UX Design · Mobile
Stanford Blood Center is one of the Bay Area's most important regional blood suppliers, providing blood products to Stanford Health Care and Lucile Packard Children's Hospital. During my five years as Marketing & Design Manager, I observed donor drop-off patterns that were clearly a design problem, not a motivation problem.
This case study reimagines the appointment booking flow based on what I witnessed firsthand: the friction points, the anxiety moments, and the missed opportunities to connect donors to the impact of their gift.

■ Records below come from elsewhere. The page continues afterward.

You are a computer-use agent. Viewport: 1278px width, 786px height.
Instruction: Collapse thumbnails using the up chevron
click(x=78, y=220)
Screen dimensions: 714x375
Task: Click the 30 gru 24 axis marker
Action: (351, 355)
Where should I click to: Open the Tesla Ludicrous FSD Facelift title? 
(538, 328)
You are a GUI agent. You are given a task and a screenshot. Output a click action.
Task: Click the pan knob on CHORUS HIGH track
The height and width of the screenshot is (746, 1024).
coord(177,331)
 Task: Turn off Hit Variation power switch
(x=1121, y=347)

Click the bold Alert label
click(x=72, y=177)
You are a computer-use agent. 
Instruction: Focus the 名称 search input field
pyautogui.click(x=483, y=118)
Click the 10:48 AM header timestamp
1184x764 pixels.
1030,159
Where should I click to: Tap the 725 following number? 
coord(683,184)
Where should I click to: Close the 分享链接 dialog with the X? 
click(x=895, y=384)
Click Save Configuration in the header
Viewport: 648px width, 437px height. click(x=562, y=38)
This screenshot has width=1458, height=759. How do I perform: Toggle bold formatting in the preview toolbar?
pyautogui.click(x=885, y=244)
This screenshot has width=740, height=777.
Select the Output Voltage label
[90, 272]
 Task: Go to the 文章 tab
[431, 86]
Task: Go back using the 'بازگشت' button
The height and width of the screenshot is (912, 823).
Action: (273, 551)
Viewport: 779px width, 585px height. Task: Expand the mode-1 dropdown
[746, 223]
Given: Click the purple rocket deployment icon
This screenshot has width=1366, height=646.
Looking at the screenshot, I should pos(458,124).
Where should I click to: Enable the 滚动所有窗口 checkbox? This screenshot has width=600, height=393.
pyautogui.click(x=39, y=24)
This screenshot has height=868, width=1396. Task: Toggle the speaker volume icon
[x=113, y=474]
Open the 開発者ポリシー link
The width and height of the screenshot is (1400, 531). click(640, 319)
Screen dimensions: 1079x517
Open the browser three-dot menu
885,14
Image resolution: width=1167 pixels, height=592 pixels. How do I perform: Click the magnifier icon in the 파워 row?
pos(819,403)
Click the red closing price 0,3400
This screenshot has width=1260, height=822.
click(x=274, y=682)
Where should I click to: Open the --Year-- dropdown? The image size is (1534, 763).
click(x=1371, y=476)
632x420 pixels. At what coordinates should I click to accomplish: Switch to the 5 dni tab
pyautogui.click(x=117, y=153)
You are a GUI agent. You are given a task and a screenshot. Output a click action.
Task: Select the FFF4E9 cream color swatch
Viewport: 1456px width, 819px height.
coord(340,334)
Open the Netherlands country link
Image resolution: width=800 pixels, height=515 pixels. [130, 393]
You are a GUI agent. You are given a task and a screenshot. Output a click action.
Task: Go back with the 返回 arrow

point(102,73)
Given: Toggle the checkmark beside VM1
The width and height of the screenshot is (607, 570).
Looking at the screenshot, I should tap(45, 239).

The existing experience treated blood donation like scheduling a dentist appointment. If we connect donors to the impact of their gift at every step, we reduce anxiety and increase completion rates, especially for first-timers.
+23%
Booking completion rate
−35%
Drop-off at type selection
+40%
Calendar add rate
−18%
Day-of no-shows
18 yrs
Domain expertise at SBC
4
Screens redesigned
Drop-off happens twice: before the appointment (intent without action) and on the day of (booked but no-show). Five specific friction points drove both:
Four screens, each with a single clear job:
Screen 01, Home greets the donor by name and immediately surfaces eligibility status. A live stats module shows total lifetime donations and estimated lives impacted (a 3x multiplier, each whole blood donation helps up to three patients). Upcoming appointments appear without hunting through confirmation emails.
Screen 02. Choose type is where the old flow failed most. Three options with no explanation is a guessing game. The redesign gives each type a consistent card: name, time commitment, frequency, and who it helps. Informed donors are more confident donors.
Screen 03, Location & date defaults to the nearest center with distance shown clearly, the Menlo Park center at 445 Burgess Drive is the primary location. The calendar only shows dates with available slots for the chosen type. No dead ends.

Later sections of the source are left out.